## Dataset extract

***

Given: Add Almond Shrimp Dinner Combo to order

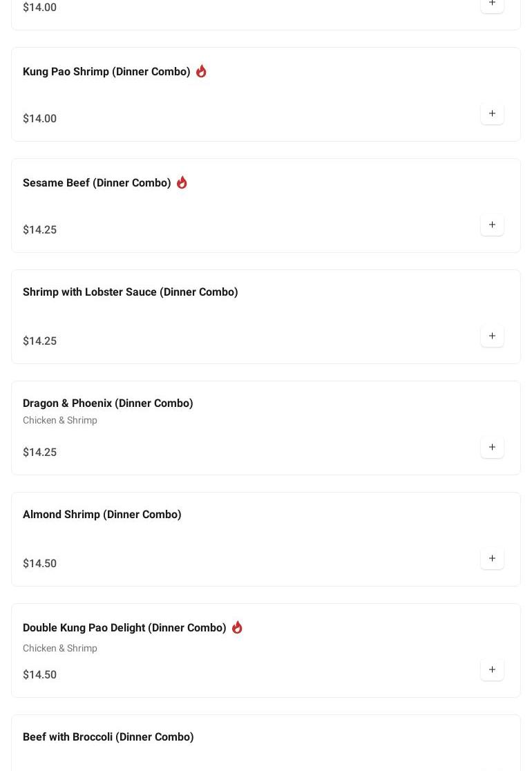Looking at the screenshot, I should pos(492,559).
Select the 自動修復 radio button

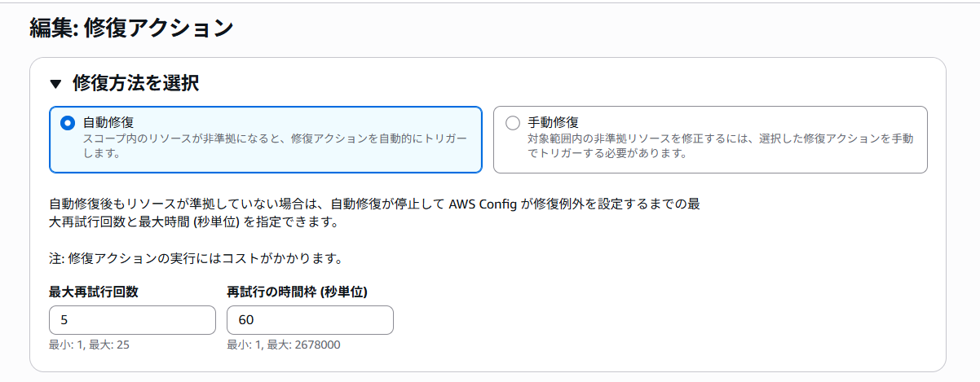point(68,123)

***

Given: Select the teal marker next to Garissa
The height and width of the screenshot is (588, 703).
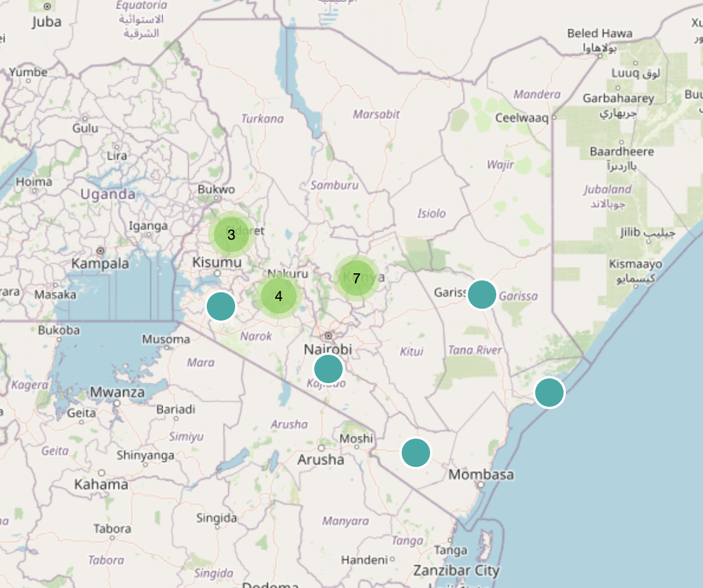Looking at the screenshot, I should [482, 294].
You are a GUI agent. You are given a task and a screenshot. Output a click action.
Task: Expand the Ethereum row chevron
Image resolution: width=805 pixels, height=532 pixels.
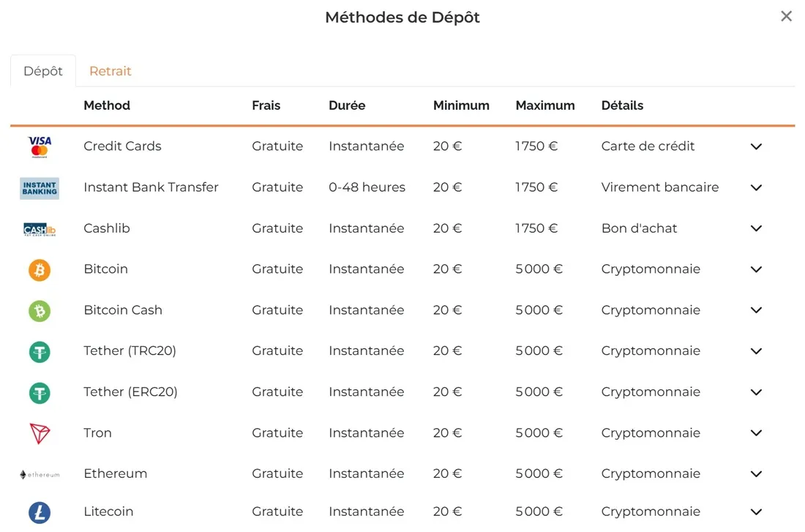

***

## Task objective
Make an exact copy of the lines above, beginning with the line with "Given: Select the teal marker next to Garissa" and ending with the line with "Image resolution: width=805", and keep the pictures out of it.

## Output for this task
Given: Select the teal marker next to Garissa
The height and width of the screenshot is (588, 703).
Looking at the screenshot, I should [482, 294].
You are a GUI agent. You are given a task and a screenshot. Output a click action.
Task: Expand the Ethereum row chevron
Image resolution: width=805 pixels, height=532 pixels.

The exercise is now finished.